There are a handful of pitfalls that people fall into, common traps. One of them is starting out too narrow. So I would kind of say this is cheating at customer development where you have a product, you're pretty sure that you want to build this thing and so you just kind of back form your hypothesis to basically say, "I want to build widget X. Therefore, my hypothesis is that customers need widget X." And that's not actually going through the process.
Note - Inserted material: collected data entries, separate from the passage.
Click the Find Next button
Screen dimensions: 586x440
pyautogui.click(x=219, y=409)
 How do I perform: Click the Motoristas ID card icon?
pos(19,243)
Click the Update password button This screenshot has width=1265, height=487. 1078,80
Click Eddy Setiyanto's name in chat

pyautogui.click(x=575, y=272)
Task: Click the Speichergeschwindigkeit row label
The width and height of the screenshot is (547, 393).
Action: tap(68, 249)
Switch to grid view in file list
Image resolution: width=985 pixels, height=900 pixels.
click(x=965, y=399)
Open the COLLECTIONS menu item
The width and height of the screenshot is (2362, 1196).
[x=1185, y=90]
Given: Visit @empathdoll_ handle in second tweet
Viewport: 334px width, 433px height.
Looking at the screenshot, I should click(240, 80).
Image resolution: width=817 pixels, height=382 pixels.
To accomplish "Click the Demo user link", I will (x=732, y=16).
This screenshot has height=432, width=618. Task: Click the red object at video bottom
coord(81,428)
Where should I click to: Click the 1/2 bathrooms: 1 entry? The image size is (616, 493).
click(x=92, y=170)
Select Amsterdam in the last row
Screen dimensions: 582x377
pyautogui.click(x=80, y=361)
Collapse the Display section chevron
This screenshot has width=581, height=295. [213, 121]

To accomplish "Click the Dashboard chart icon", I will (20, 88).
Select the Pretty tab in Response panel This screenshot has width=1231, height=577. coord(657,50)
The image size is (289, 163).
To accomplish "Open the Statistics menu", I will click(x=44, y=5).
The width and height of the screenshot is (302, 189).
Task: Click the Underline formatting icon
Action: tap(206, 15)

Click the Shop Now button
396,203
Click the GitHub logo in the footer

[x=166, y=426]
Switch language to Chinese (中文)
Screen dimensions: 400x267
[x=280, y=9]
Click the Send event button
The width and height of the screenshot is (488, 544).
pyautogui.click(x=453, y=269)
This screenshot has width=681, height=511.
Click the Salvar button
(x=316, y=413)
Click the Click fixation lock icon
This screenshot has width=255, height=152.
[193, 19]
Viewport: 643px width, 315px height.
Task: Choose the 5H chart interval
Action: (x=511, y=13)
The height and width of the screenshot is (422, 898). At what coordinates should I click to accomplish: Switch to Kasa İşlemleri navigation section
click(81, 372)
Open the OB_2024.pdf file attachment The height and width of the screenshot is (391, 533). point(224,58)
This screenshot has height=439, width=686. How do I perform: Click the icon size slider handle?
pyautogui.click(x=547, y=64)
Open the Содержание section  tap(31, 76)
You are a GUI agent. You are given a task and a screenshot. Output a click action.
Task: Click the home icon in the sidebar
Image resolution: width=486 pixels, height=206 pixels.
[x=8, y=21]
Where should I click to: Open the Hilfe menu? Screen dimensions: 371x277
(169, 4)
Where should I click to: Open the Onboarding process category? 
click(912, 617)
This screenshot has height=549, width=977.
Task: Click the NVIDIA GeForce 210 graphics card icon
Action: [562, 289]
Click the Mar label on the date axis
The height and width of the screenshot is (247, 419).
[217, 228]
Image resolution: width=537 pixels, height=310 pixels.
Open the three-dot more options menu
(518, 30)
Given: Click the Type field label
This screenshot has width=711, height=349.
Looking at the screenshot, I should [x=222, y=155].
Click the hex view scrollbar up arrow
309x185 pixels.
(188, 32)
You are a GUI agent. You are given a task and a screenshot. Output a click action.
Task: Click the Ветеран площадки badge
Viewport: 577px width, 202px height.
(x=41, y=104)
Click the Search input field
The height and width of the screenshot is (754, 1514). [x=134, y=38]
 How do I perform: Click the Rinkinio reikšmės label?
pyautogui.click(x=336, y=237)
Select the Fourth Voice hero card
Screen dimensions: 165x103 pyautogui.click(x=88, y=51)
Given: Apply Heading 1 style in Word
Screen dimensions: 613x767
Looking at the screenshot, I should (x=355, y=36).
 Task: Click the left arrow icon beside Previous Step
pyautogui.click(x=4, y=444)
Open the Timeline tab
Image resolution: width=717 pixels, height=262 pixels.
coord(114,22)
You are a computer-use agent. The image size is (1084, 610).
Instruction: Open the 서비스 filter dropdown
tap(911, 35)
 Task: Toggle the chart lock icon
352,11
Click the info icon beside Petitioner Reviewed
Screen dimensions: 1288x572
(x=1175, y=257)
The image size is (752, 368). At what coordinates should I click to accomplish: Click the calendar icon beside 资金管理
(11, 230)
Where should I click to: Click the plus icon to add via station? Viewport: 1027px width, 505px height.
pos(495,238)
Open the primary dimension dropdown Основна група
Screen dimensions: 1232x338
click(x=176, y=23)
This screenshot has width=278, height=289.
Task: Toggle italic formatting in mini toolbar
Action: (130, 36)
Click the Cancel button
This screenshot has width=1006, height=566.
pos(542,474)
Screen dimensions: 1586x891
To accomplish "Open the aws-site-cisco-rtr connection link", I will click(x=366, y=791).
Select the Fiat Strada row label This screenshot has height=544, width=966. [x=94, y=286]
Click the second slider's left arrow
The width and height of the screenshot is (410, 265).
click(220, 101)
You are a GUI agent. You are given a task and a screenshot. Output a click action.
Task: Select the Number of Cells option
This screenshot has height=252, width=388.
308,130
That's trying to game the system and that's trying to like line everything up so that you get the results you're hoping for. And so that's very common. It's actually very difficult for people to abstract it up a layer and say, "Okay, the reason that I want to build widget X is that I believe that there is a problem. I believe that there's a certain kind of person who has this problem and that they have the resources to want to solve it." And that's what your hypothesis is, that there's a problem space in a customer. But if we go in saying, "I think the world needs this," you're going to get a false-positive or a false-negative. You're not going to really learn. That's one of them.

Another is going in with kind of leading the witness in biased questions and this is very hard to do because you are very enthusiastic. And most of your life as an entrepreneur you're trying to sell stuff, you're trying to sell people on your beliefs and your visions. And so you have this idea and the first thing you want to do is say, "Isn't this a great idea? Don't you want this?" And that again will get you false-positives most of the time because people want to be polite. Or if you are a compelling seller of a vision people will start agreeing with that without even really thinking about how it fits to their life.

What used to be very common in user research and I think thankfully is becoming less so is showing people mock-ups of a product and basically saying, "Would you use this?" And what happens then is that you shaped people's answer based on that. They're now looking through a product sized keyhole and trying to figure out, "Okay, of the thing you've showed me, let me think about how this would fit into my life," as opposed to, "Let me tell you about my life." And then you as a good product person or entrepreneur can pick out what thing that would meet those needs. If you go into a store you're going to make buying decisions based on what's in the store, whereas someone asked you what you really needed you would probably come up with something very different.